:: GIVEN REQUEST ::
Which lines in the records below contain the word "agent"? Copy each of those lines in full, treating uppercase and lowercase as different.

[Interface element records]
------------

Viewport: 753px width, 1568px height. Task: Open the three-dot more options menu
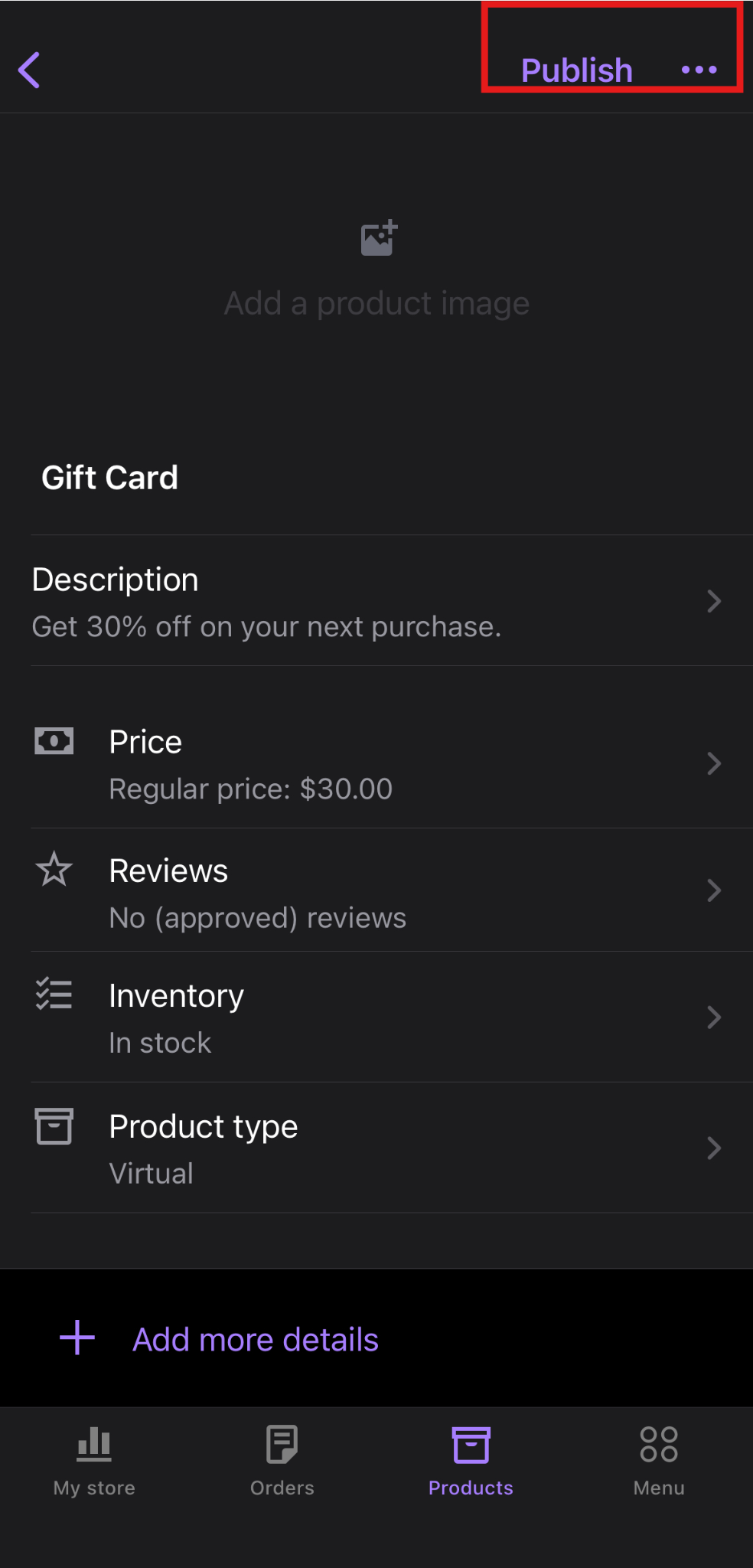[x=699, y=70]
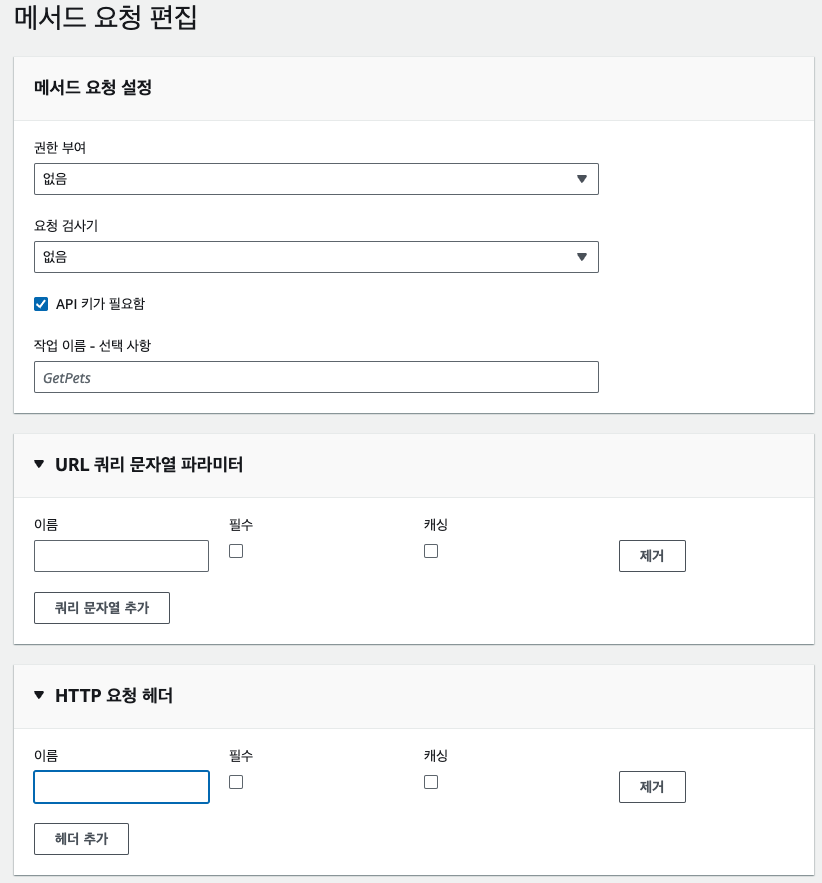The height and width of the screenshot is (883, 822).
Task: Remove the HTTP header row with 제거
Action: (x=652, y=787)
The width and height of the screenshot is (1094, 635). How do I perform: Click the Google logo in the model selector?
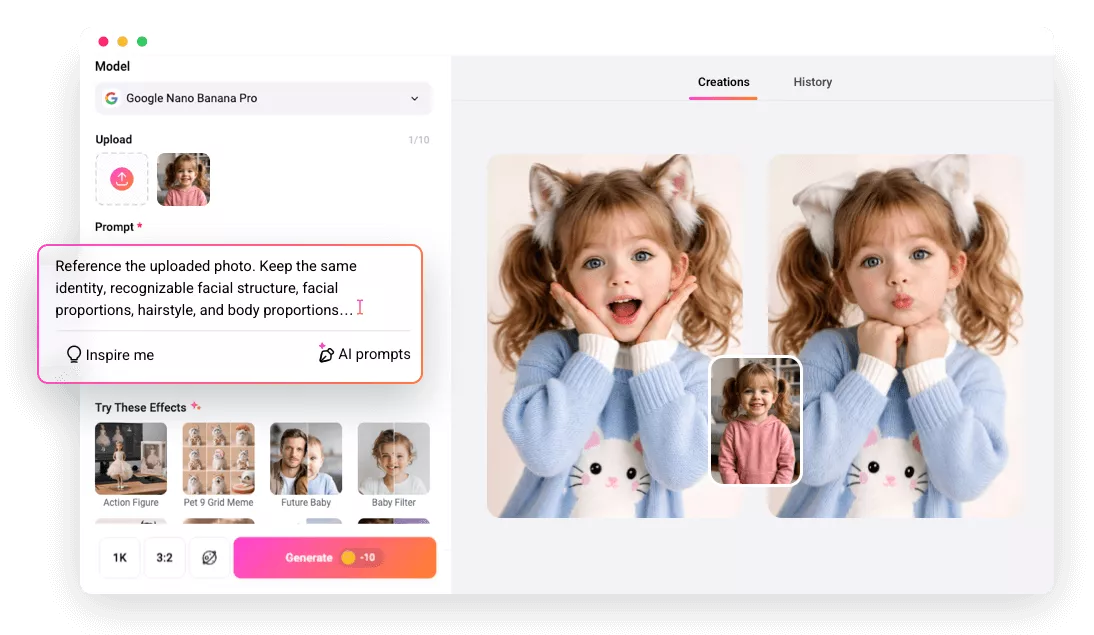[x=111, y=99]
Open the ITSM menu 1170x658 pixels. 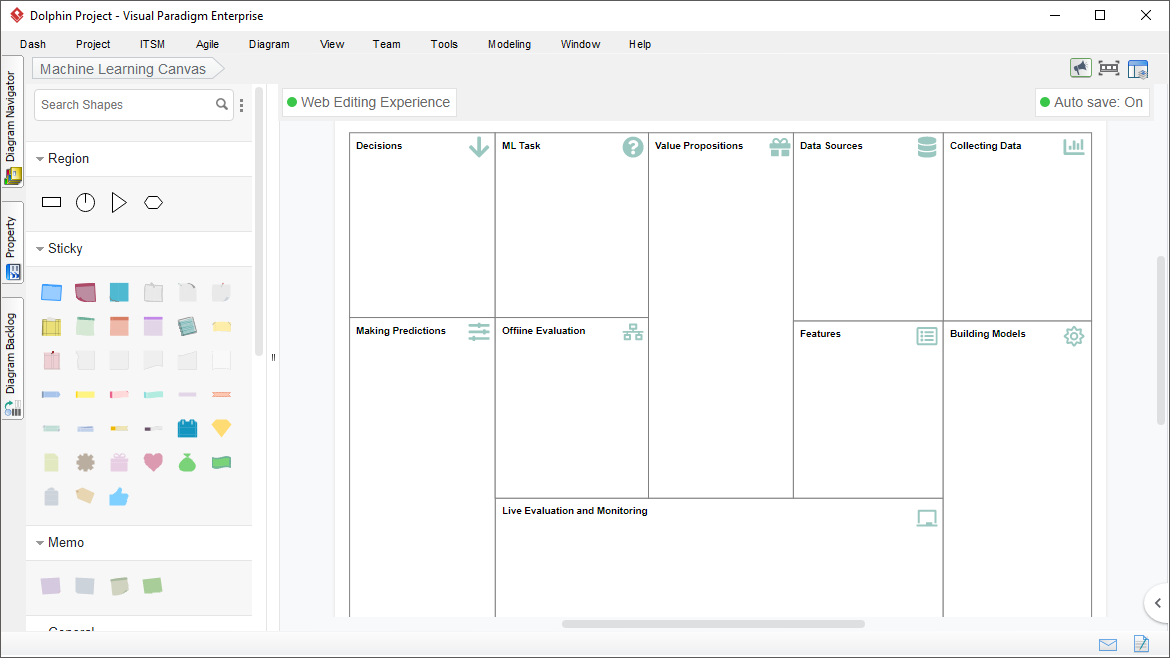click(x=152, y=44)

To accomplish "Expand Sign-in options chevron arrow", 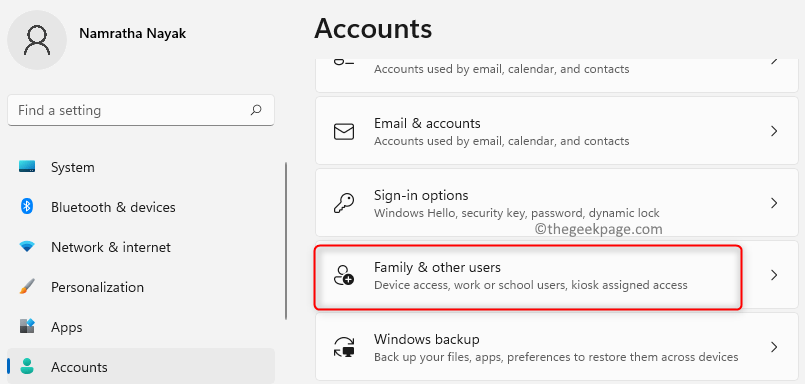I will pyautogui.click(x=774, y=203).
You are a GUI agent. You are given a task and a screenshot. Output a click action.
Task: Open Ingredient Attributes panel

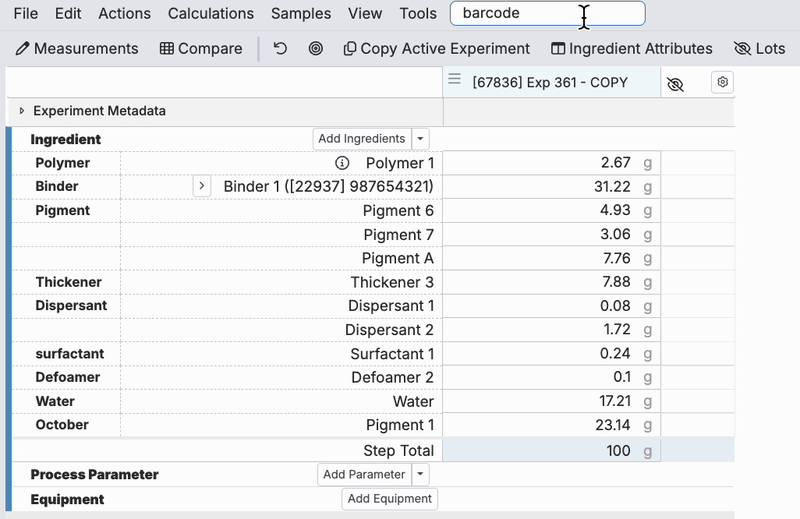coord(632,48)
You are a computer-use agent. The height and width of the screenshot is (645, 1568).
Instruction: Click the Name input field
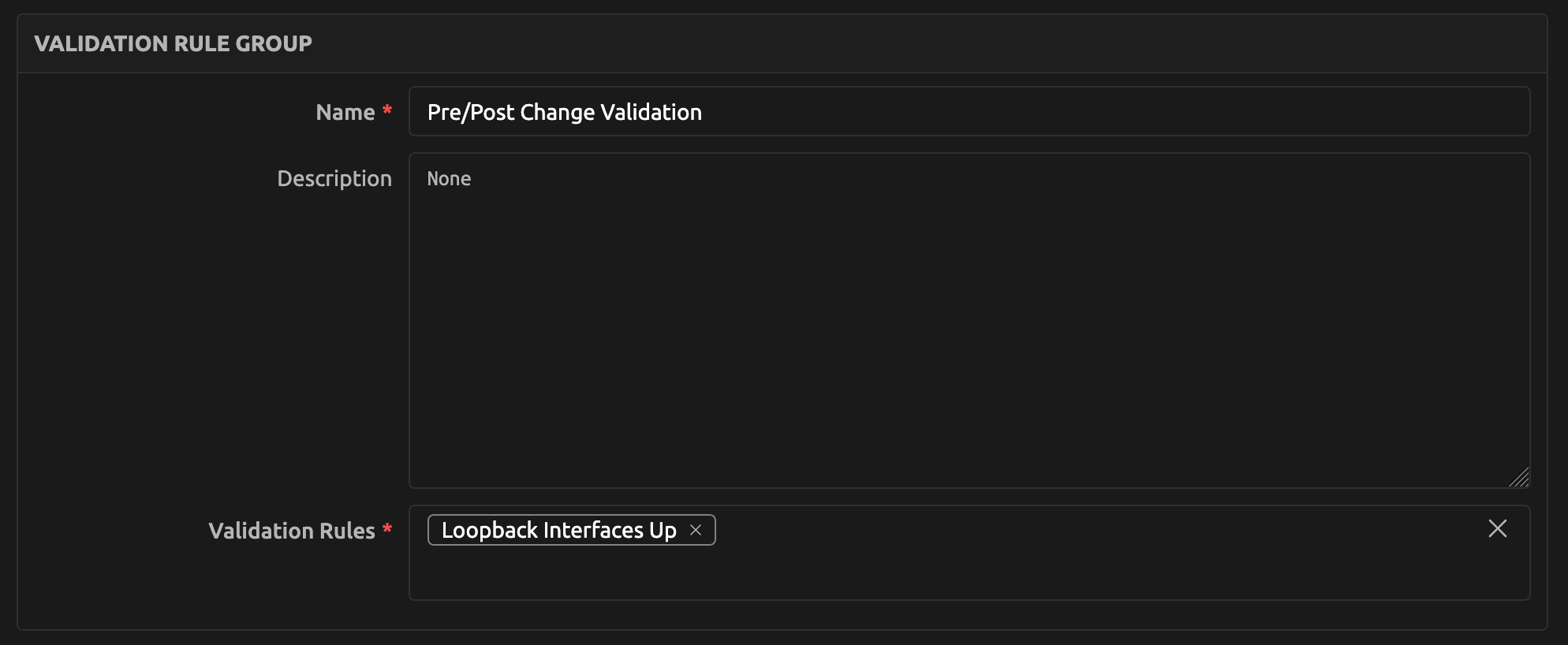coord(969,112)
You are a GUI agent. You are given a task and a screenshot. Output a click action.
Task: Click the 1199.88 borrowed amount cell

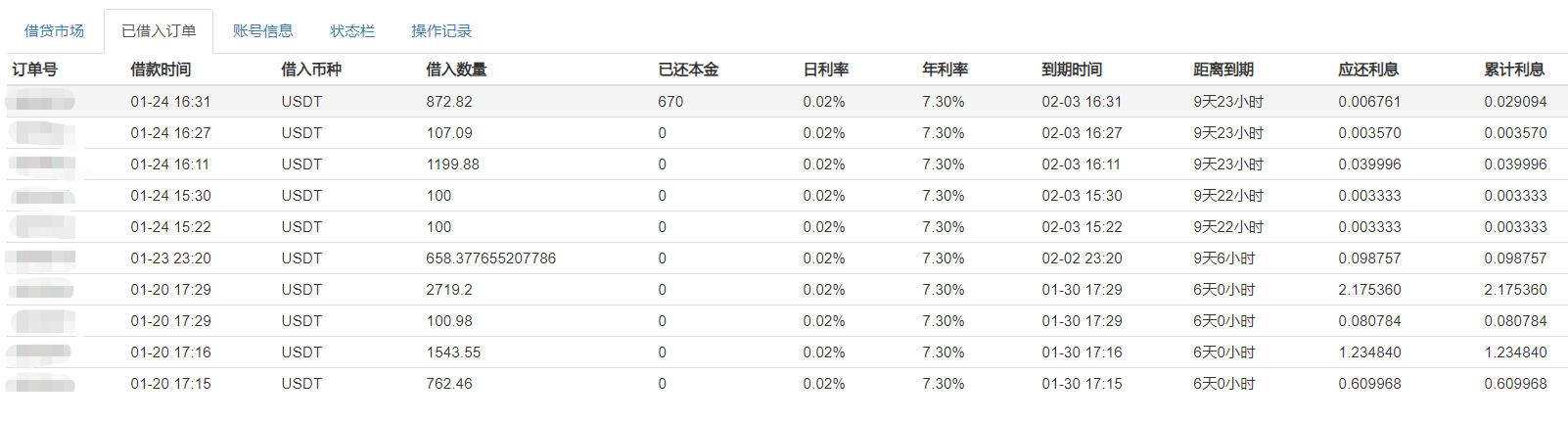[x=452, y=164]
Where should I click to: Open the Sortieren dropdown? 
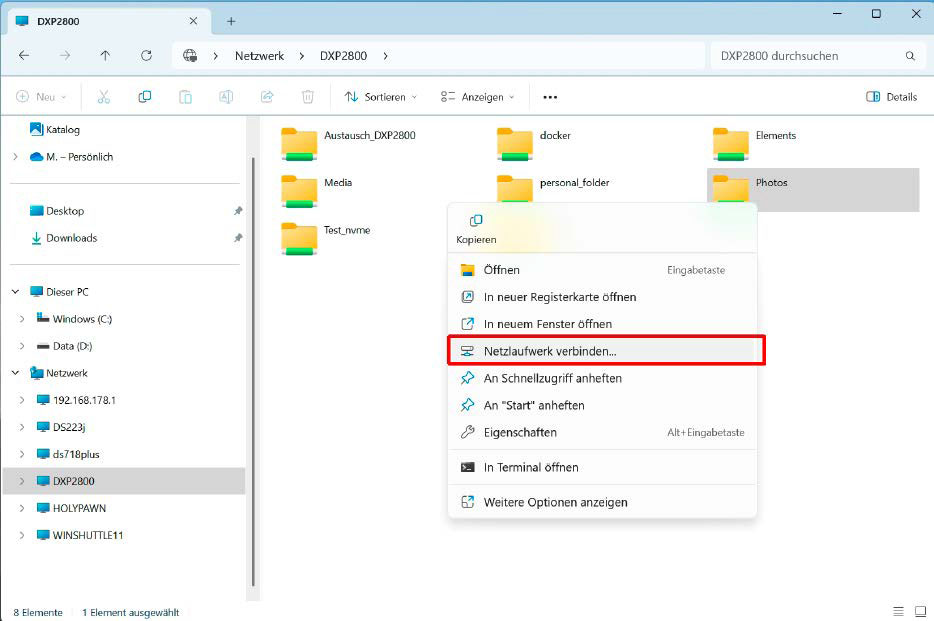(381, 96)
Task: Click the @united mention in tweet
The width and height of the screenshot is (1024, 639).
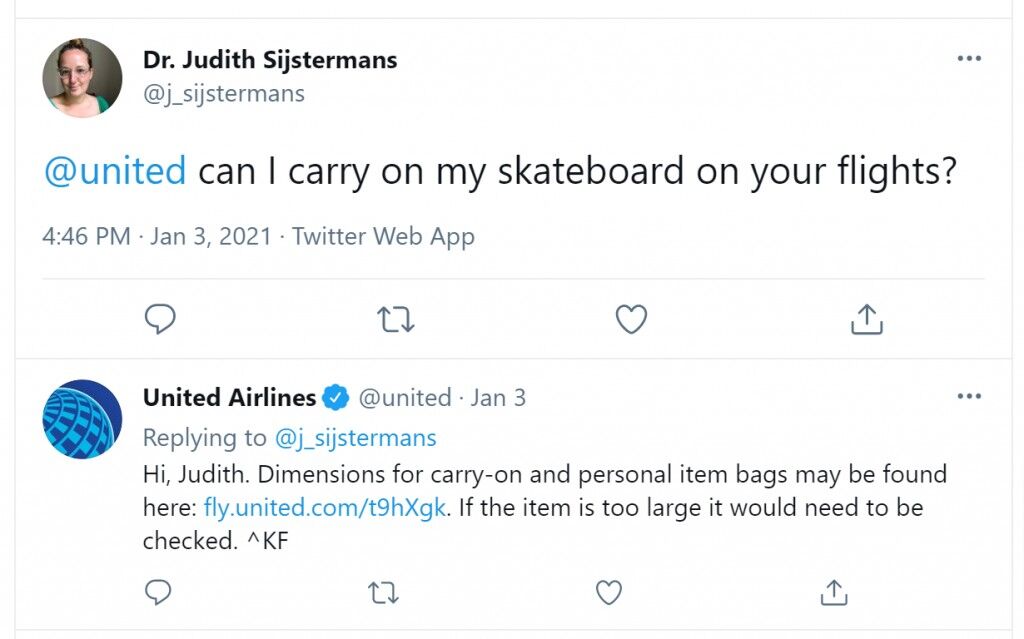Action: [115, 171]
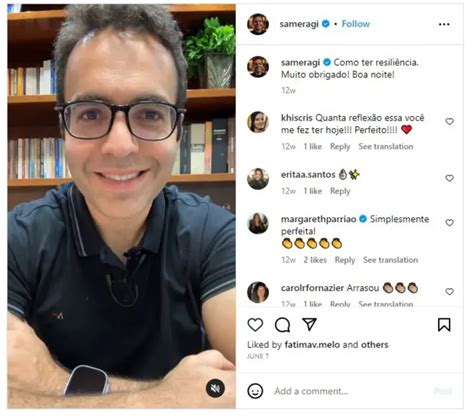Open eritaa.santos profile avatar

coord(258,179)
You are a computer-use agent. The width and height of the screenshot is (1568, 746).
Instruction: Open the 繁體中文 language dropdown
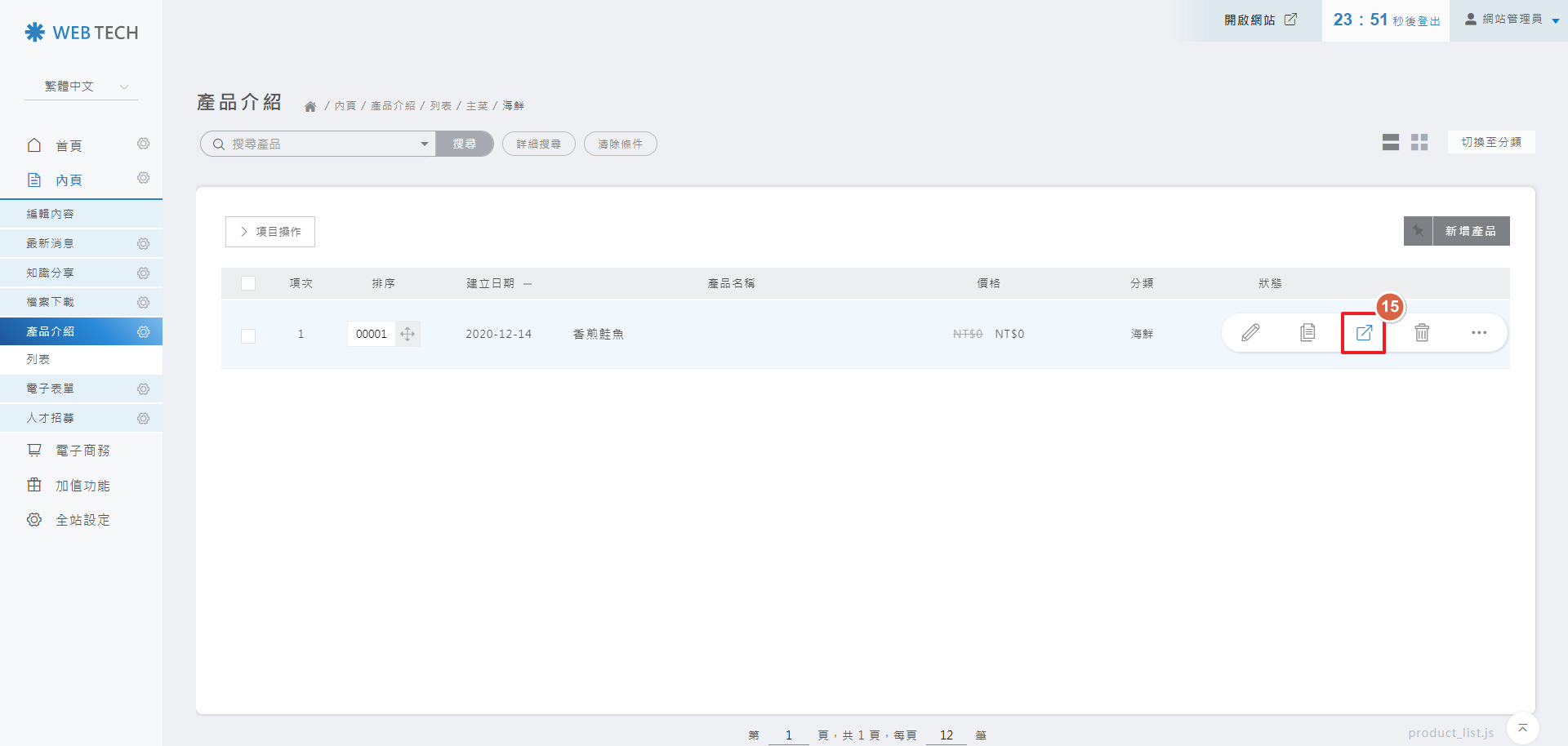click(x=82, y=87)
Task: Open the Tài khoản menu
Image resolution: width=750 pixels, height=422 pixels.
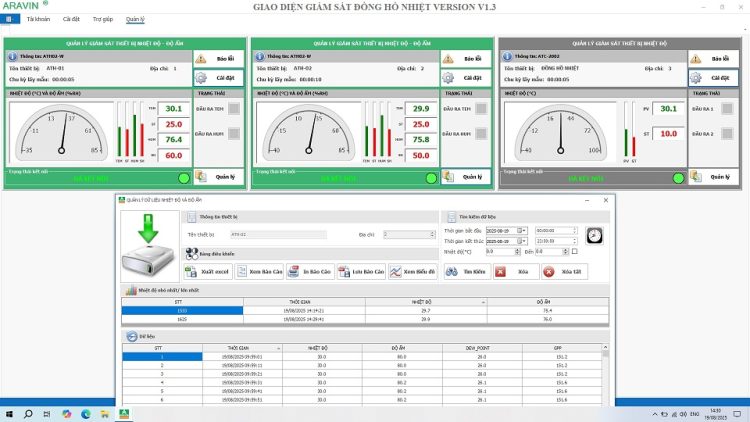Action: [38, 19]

------------

:: TASK RESULT ::
You are a GUI agent. You are given a task and a screenshot. Output a click action.
You are a computer-use agent. The height and width of the screenshot is (645, 1568).
You are a GUI agent. You are given a task and a screenshot. Output a click action.
You are a computer-use agent. The width and height of the screenshot is (1568, 746).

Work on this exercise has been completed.